Wednesday, January 2, 2019

Geçen yılın bana kattıkları

Hayatlarımıza anlam kazandıran, bize geçmişimiz ve geleceğimize dair hayaller kurduran masalları ve hikayeleri hep sevdim. 2018'in son günlerinde okuduğum kitapta tam da böyle hikaye ile karşılaştım. Eduardo Galeano'nun "Hikaye Avcısı"ndan:

"Her şeyden önce, zaman ve dünyadan bile önce, hepimiz birer tanrıydık.
Hindu tanrısı Brahma rekabete tahammül edemedi: bizlerden kutsal nefesi çaldı ve kimsenin bilmediği bir yere gizledi.
O zamandan beri kaybolmuş kutsal nefesi arıyoruz. Denizlerin dibinde, en yüksek dağların zirvesinde.
Brahma ise uzaktan bir yerden gülerek bizi izliyor."

Ekstrem şartlar altında gönüllü olarak sefalet içinde debelenmelerimiz için ilginç bir açıklama, değil mi?

Sahiden biz neden bunları yaparız ki? Uzun mesafelerce koşarız, tırnaklarımız düşer, mide bulantısı yaşayıp yiyip içtiğimiz her şeyi dışarı kusarız, yorgunluktan, vücut ağrısından doğru düzgün uyuyamayız. Aramızda aslında koşanlardan, düz yolda pedal çevirenlerden daha yüce işler başaran 7000, 8000 metre yükseklikteki zirvelere tırmanan insanlar, bu yolda hayatını kaybeden insanlar da var.

Ben 2018 yılı boyunca kendimce bu "neden" sorusuna (efsanelere başvurmadan) cevaplar aramaya çalıştım. Şöyle ki: bence bizler doğa ile aramızda kurduğumuz yapay duvarlardan kurtulup kendi özümüze geri döndüğümüzde gerçek mutluluğu yakalıyoruz. Hayatta kalmamızın sadece doğanın ve şansın insafına kaldığı o nadir anlar, insana şehirdeyken kafasında kurduğu takıntıların, korkuların aslında ne kadar gereksiz olduğunu öğretiyor. Kendimize geliyoruz. Varlığımızın en saf halini, savunmasız ve korunmasızken, doğadayken kavrıyoruz.
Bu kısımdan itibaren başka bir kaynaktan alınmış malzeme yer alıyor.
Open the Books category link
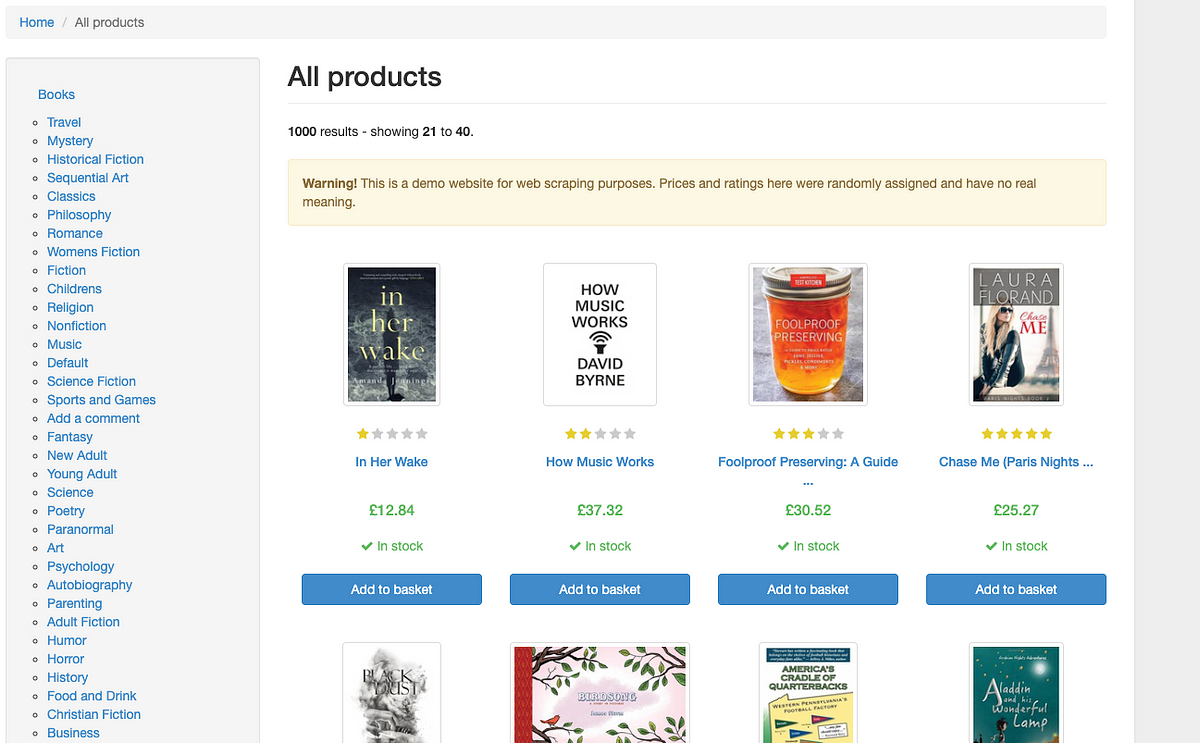The height and width of the screenshot is (743, 1200). pos(56,94)
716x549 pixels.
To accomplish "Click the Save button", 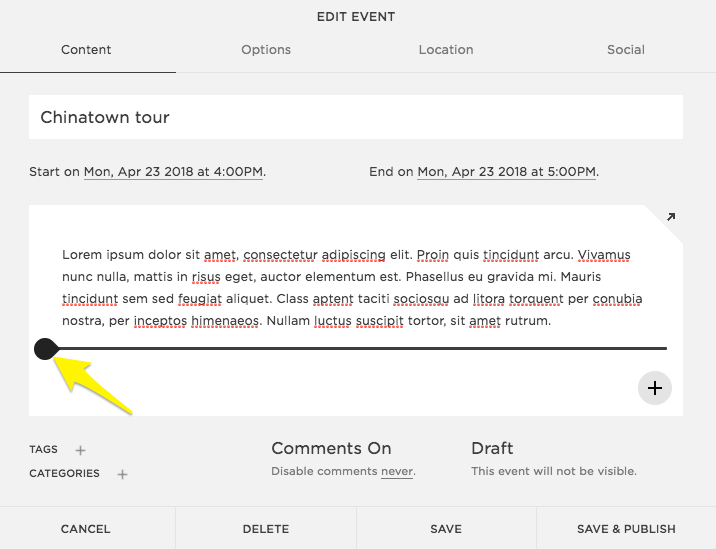I will coord(446,529).
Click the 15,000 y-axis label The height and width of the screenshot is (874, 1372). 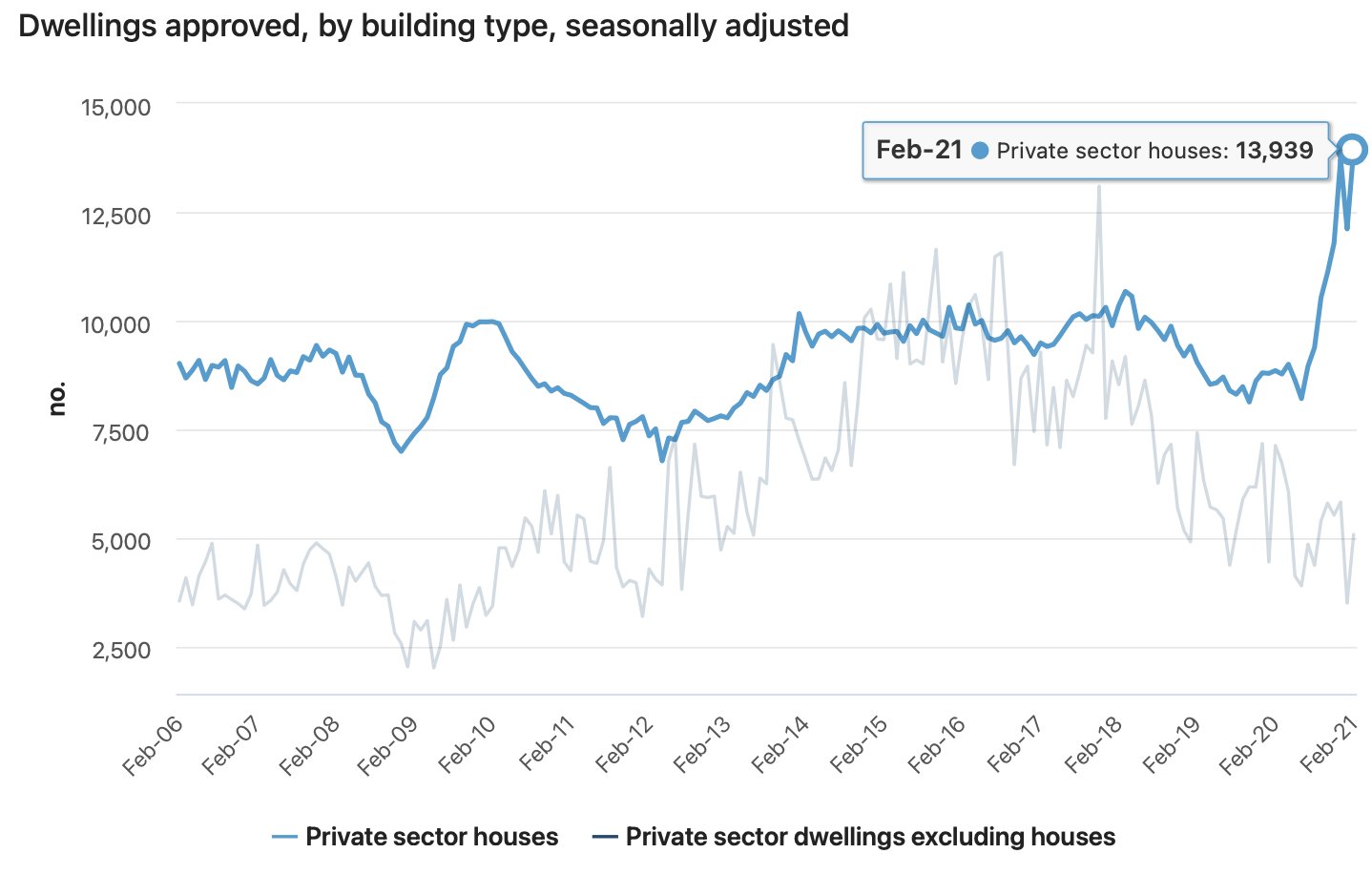click(115, 107)
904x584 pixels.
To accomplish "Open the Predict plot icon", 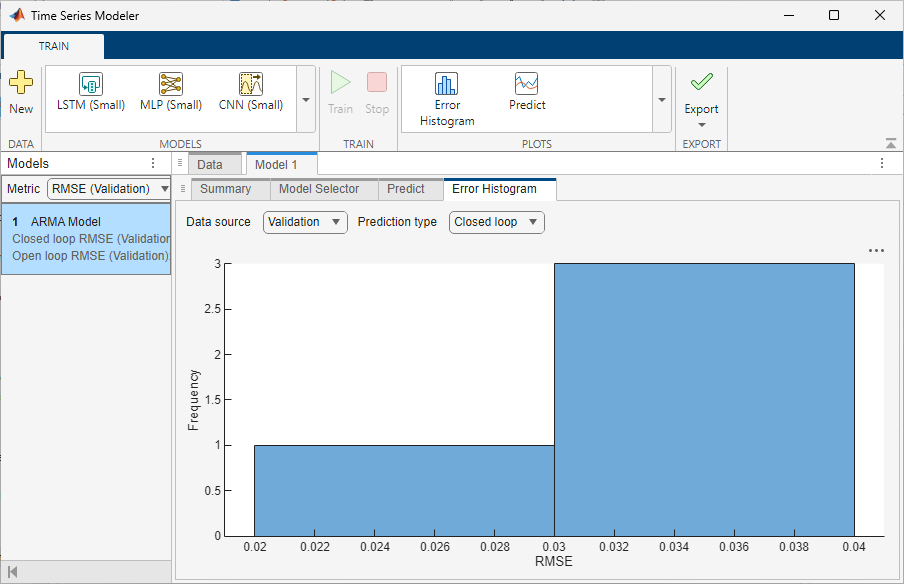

Doğada savunmasız ve tek başımıza hayatta kalamayacağımıza göre, diğer canlılarla, insanlarla bir çeşit dayanışma içinde olmamız şart. Böylece başkasına iyilik yapınca aslında kendimize de iyilik yapmış oluyoruz. Diğer insanların iyiliğini düşünmek bize de iyi geliyor. Her şey karşılıklı. Bizler komün hayatı sürerek hayatta kalmak yönünde evrilmişiz. Dayanışma içinde olmadan yapamayız. Yapar gibi görünebiliriz ama o zaman da birşeyler eksik olur, mutsuz oluruz.

Strugatski kardeşlerin "Tanrı olmak zor iş" romanından

Geçen yıl aldığım en büyük dersler bunları farketmek oldu. Yaptığım spor, ve dolayısıyla tanıdığım sevdiğim insanlar olmasaydı bunları öğrenemeyecektim.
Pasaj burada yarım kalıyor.